The first new work of the Royal Ballet season comes in a long but musically handsome programme. Alastair Marriott's Tanglewood is framed by older ballets to Ravel, Schoenberg and Webern, and Poulenc, strongly conducted by Barry Wordsworth.

Marriott, a dancer with the company, has made successful ballets for small-scale performance. He uses dancers fluently, shows skill in groupings, and an interest in design. Those virtues are there in Tanglewood, his first work for the big Covent Garden stage. Marriott hasn't been overawed by this famously demanding space, but Tanglewood doesn't look particularly individual.

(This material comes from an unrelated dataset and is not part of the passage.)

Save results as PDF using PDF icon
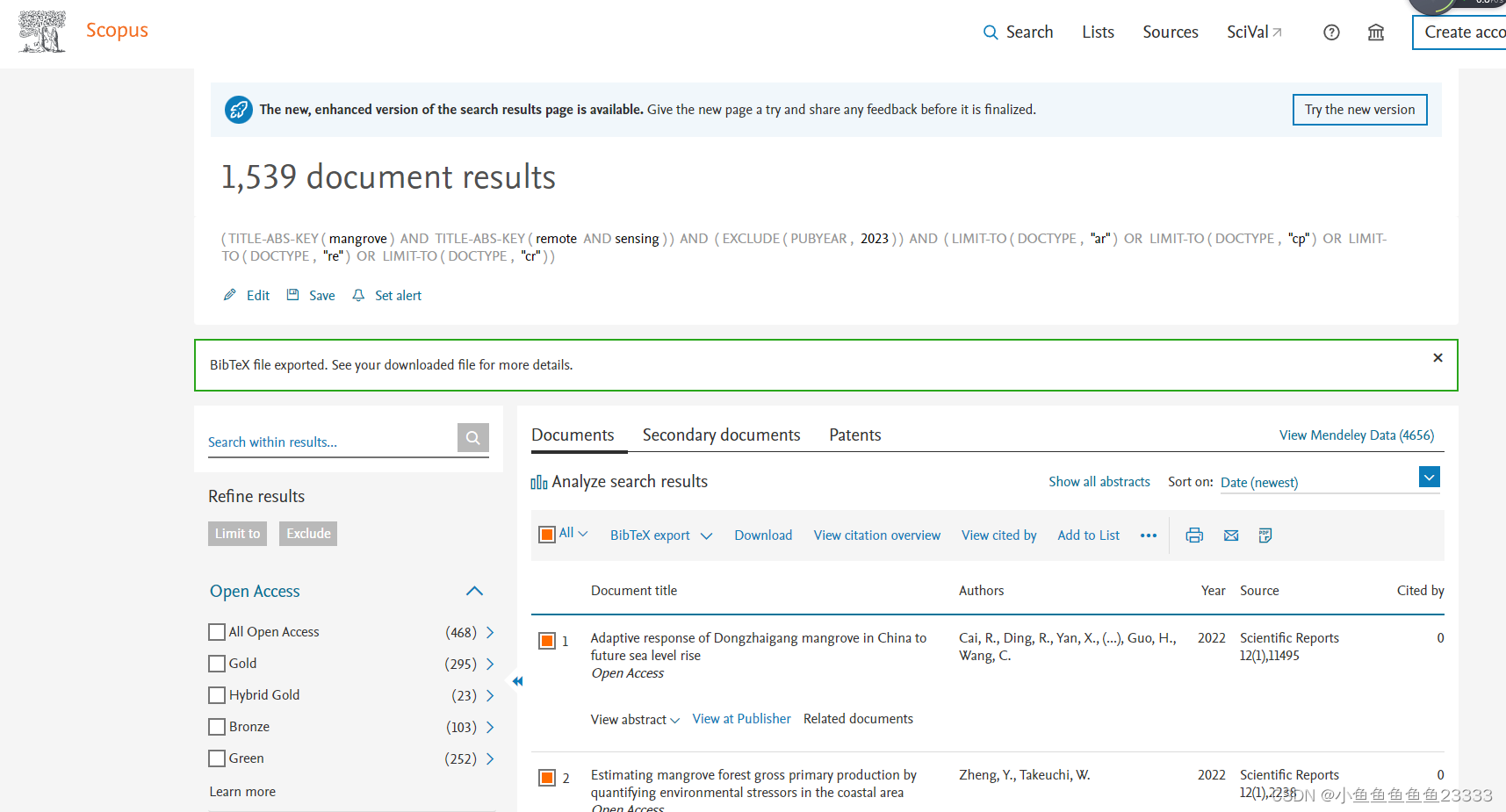point(1265,535)

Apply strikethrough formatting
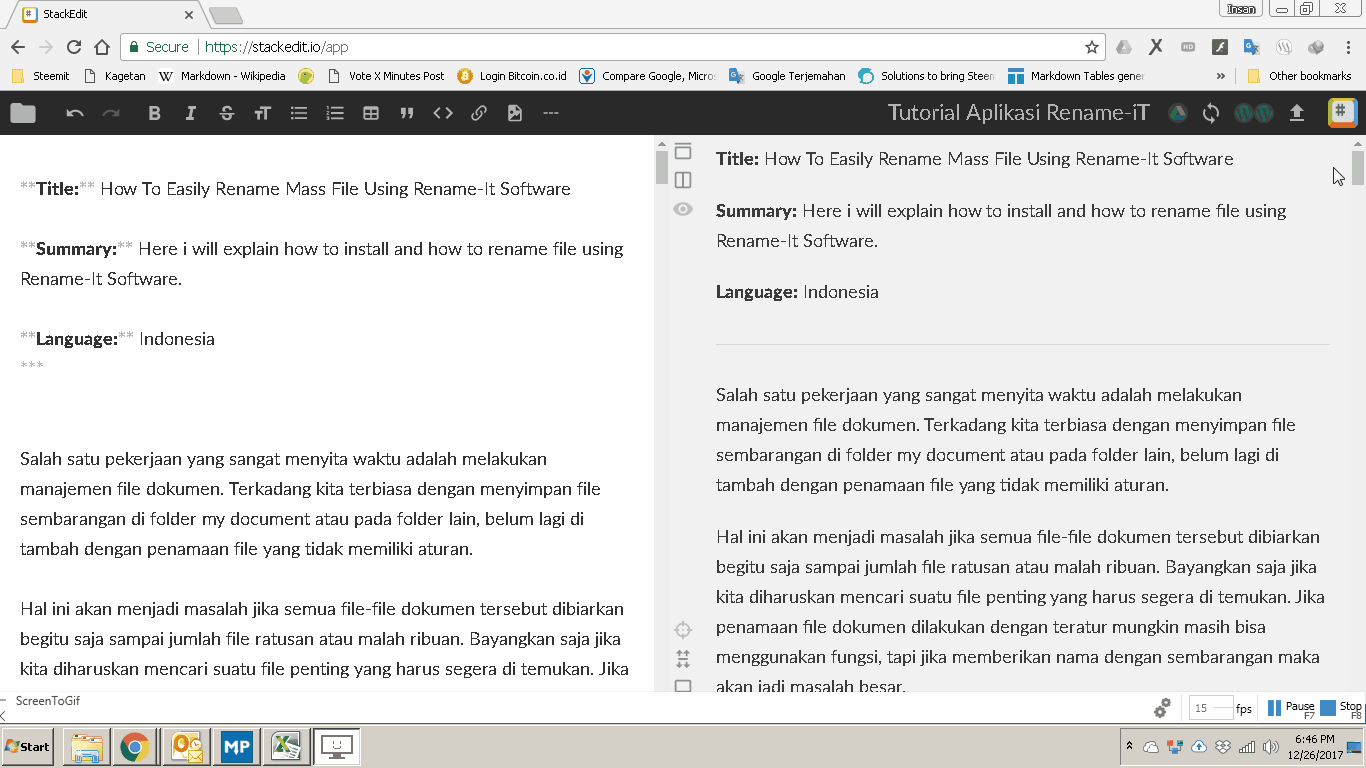(x=226, y=113)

The music is Ned Rorem's Violin Concerto. The ballet opens with three women close together, arms opened wide all in the same deep lunge. This trio winds in and out of the ballet, making some of Marriott's strongest images. In fact, Marriott is strongest on opening poses. The second movement is a duet for Leanne Benjamin and Martin Harvey, starting with both bent double, feet flat, hands to floor. Once they straighten up, the steps get less distinctive. Benjamin wanders on pointe, knees slightly bent, wrists drooping. Darcey Bussell whisks through, a semi-detached second ballerina.

Marriott groups dancers well, with some choreographic echoes. A dance for Bussell and three men suggests Balanchine's Apollo - god and muses - with the genders reversed. Rorem's last movement is jazzy, and Marriott responds with some syncopation - but with not enough thrust to it.

The generalities of Tanglewood are followed by the creepy precision of My Brother, My Sisters. Kenneth MacMillan's ballet, set to Schoenberg and Webern, depicts a close-knit, incestuous family. Adult dancers play children, left alone in Yolanda Sonnabend's bleak moorland landscape. Their games spill quickly into cruelty and violence. Mara Galeazzi is blank as the bullying first sister, but the sly pinches and stabbing pointe work of MacMillan's choreography still make an impression.

I am too literal-minded for Gloria, MacMillan's lament for the First World War, danced to Poulenc's liturgical setting. Designer Andy Klunder evokes the battlefield with spare lines and clouded colours. But what are women doing on the battlefield? And why do they do so many ragtime jazz shuffles?

The evening opened with La Valse, Frederick Ashton's ballroom setting of Ravel.